== Dataset

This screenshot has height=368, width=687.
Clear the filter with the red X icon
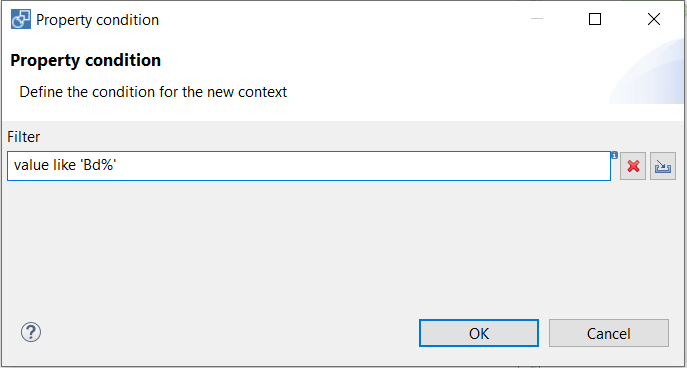click(633, 166)
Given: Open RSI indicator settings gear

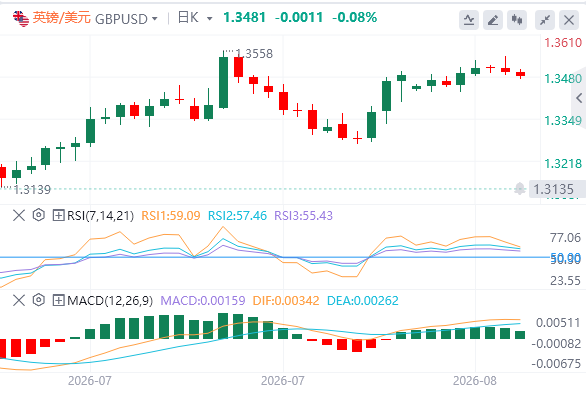Looking at the screenshot, I should pyautogui.click(x=38, y=215).
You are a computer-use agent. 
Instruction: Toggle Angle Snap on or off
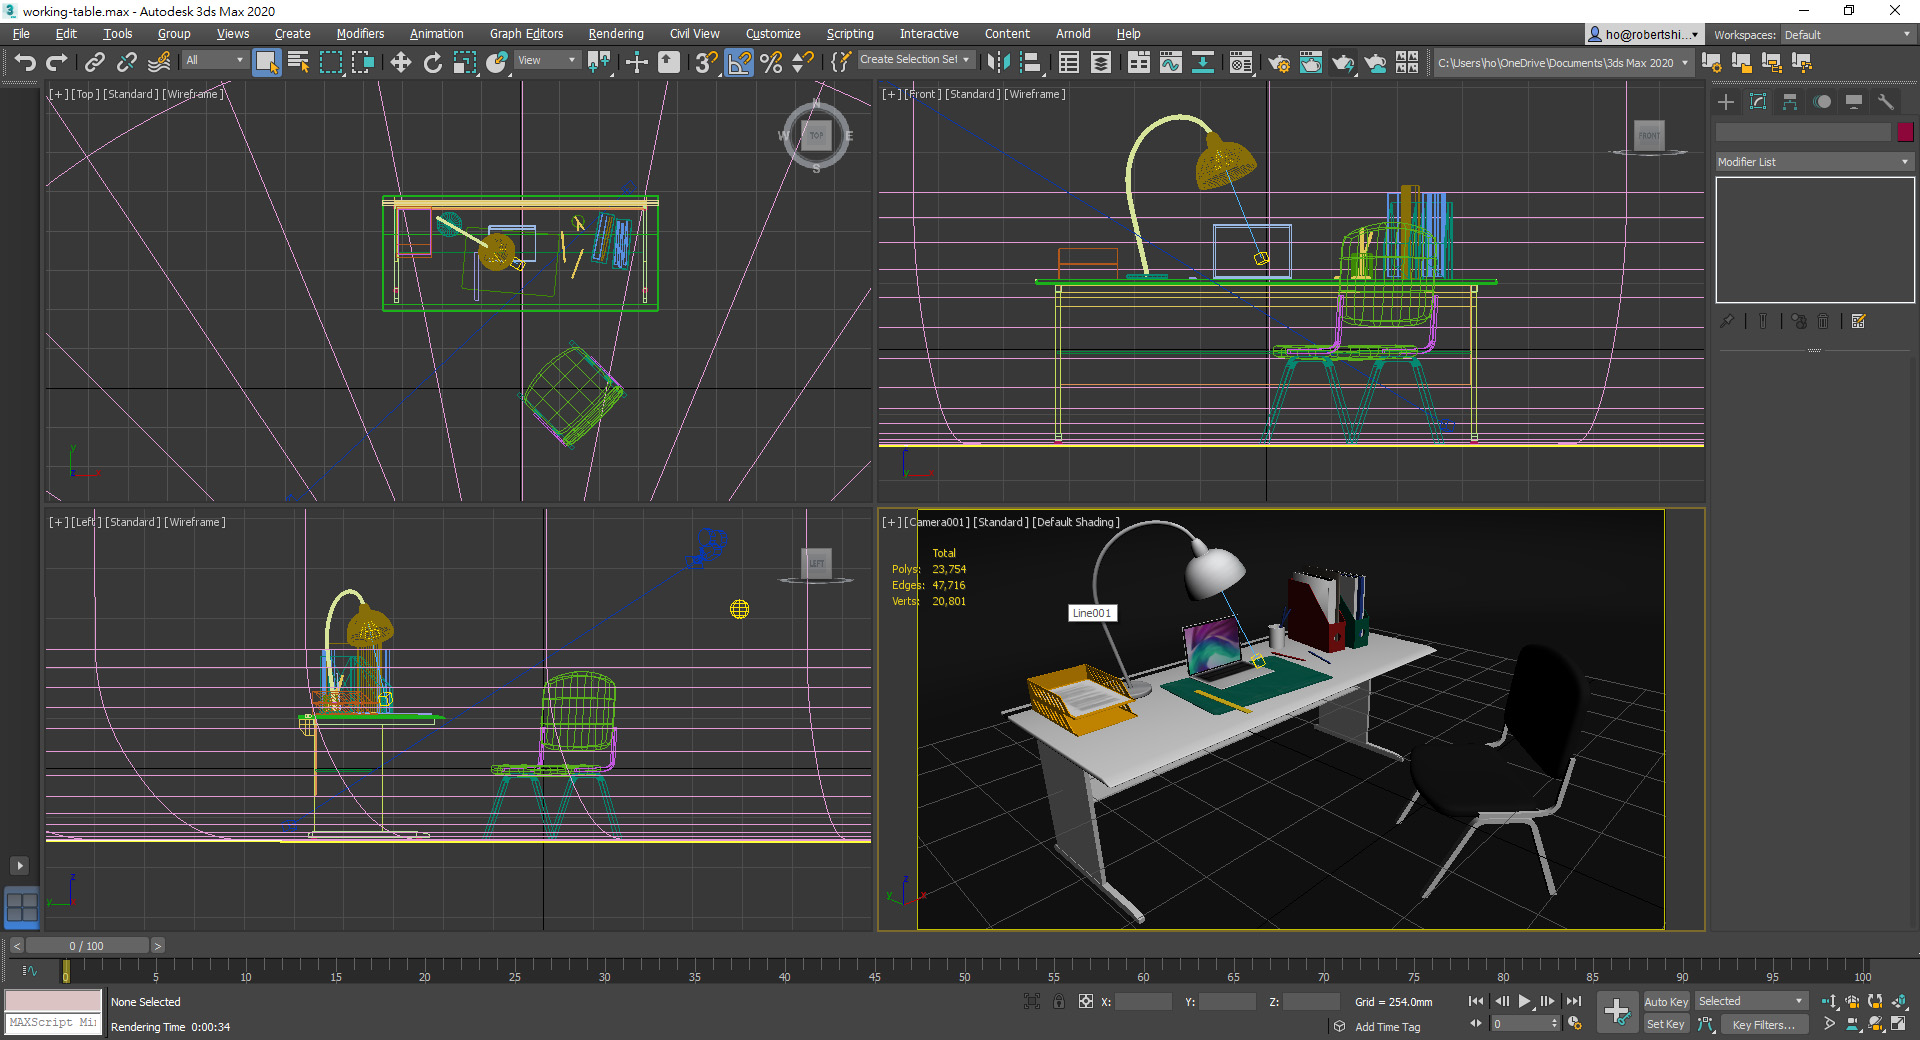(x=739, y=63)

====

-- Directions --
Print every line of the data exactly. Pictures do not belong in the copy.

-- Result of this task --
This screenshot has height=368, width=687.
Clear the filter with the red X icon
click(633, 166)
Given: Open RSI indicator settings gear

Looking at the screenshot, I should pyautogui.click(x=38, y=215).
You are a computer-use agent. 
Instruction: Toggle Angle Snap on or off
(x=739, y=63)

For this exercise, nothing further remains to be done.